Task details: Everything in the data below is left aside except the lines from the one containing "The height and" through the one containing "the Wajib diisi"; repeat those exactly.

Records for the task:

□ □ □ □ □

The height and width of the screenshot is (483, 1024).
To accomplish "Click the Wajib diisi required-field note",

□ □ □ □ □

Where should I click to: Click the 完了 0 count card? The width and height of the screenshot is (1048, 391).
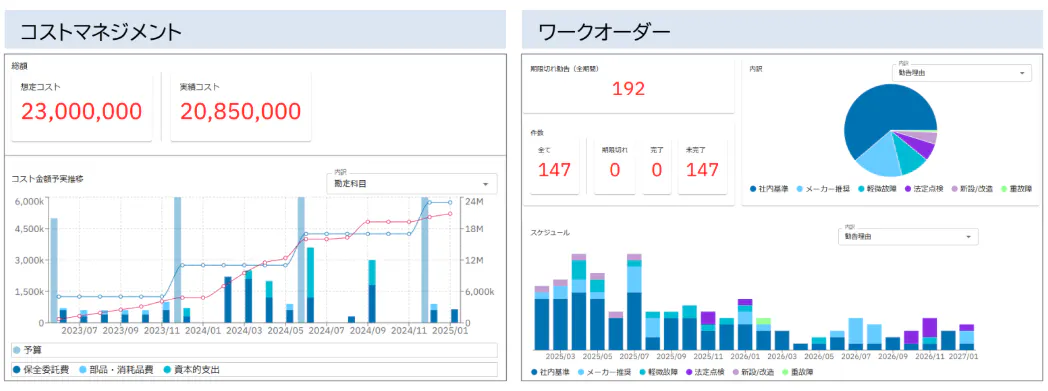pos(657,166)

□ □ □ □ □

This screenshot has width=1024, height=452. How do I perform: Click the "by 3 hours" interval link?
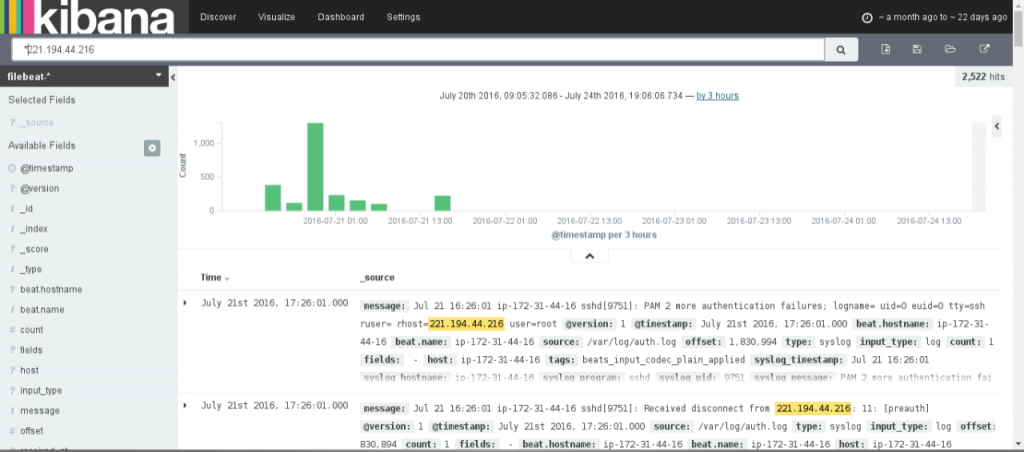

□ □ □ □ □

Reply:
The height and width of the screenshot is (483, 1024).
To accomplish "Click the Wajib diisi required-field note",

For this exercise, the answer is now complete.